Down the cross corridor, around a corner, and the door at the end of the hall showed light behind it. There appeared to be several people talking at once.
"I suppose this means the demon has Elias?"
"Good guess. What are you going to do?"
"What can we do? We wait."
"You can wait," a third voice rose out of the tumult, "but Lexi boots the statue and screams,
'Ashwarn, Ashwarn, Ashwarn, you give him back!' at the top of her lungs."
Henry paused, hand on the door. There were six lives in the room and no feel of a demonic presence. What was going on?
"Nothing happens."
"What do you mean, nothing?"
"Just what I said, nothing." The young woman sitting at the head of the table spotted Henry standing, blinking on the threshold and smiled. "Hi. You look lost."
They were playing a game. That much was obvious from the piles of brightly colored dice.
But a game that called on demons? "I'm looking for student records. . . ."
"Boy are you in the wrong place." A tall young man scratched at dark stubble. "You need the WOB." At Henry's blank look, he grinned and continued. "The West Office Building, WOB, that's where all that shit is."
"Yeah, but the WOB closes down at five." Carefully placing the little lead figure she'd been holding on the table, one of the other players checked her watch. "It's eight minutes after eleven.
There won't be anyone there."
Eight after eleven. More time wasted on fruitless searching.
"Hey, don't look so upset, man, maybe we can help?"
"Maybe we can play?" muttered one of the others. The rest ignored her.
Why not? After all, he was looking for a man who called up demons. The connection was there, however tenuous. "I'm looking for Norman Birdwell."
The young woman at the head of the table curled her lip. "Why?" she asked. "Does he owe you money."
"You know him?"
"Unfortunately." The group drawled out the word in unison.

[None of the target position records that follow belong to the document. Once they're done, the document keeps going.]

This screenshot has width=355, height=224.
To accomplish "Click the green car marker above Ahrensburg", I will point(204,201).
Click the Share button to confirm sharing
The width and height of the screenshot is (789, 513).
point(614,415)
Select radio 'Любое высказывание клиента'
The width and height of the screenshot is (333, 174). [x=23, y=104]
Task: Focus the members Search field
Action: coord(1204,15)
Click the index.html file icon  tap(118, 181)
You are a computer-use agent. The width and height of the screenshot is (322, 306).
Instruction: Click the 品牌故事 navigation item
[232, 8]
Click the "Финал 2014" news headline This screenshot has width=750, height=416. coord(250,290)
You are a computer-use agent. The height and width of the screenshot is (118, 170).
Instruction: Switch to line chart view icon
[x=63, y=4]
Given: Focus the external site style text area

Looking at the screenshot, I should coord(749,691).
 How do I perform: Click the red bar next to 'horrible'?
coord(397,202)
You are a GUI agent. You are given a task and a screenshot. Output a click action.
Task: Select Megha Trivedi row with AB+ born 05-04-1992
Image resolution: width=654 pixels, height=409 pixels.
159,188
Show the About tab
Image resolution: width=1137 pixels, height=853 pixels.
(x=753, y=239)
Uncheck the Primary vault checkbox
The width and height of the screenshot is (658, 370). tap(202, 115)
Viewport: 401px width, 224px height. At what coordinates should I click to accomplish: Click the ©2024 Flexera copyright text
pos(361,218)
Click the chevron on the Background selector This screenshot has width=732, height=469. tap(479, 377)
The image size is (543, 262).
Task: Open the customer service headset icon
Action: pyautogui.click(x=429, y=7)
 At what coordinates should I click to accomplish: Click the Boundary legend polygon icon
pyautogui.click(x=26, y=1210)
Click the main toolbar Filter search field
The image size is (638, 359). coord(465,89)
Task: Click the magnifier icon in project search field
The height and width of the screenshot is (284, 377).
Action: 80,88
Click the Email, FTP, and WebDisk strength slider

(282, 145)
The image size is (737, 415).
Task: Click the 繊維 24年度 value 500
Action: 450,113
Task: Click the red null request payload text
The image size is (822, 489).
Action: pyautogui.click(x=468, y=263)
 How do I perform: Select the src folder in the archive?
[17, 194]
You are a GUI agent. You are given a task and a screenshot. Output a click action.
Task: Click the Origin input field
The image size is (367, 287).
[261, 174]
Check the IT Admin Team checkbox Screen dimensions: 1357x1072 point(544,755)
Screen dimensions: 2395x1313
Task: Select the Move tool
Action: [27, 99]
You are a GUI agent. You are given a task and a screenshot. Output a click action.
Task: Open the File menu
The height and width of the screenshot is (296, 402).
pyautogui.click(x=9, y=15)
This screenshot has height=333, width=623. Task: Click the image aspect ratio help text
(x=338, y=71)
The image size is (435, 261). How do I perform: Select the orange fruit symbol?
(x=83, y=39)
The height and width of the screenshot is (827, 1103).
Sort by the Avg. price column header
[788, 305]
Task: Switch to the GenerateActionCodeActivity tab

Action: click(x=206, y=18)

They would have laughed, but Henry was at the table before the first sound escaped. They looked at one another in nervous silence instead and Henry could see memories of nine bodies, throats ripped out, rising in their expressions. He couldn't compel a group this large, he could only hope they were still young enough to respond to authority.
"I need his address."
"We, uh, played at his place once. Grace, didn't you write it down?"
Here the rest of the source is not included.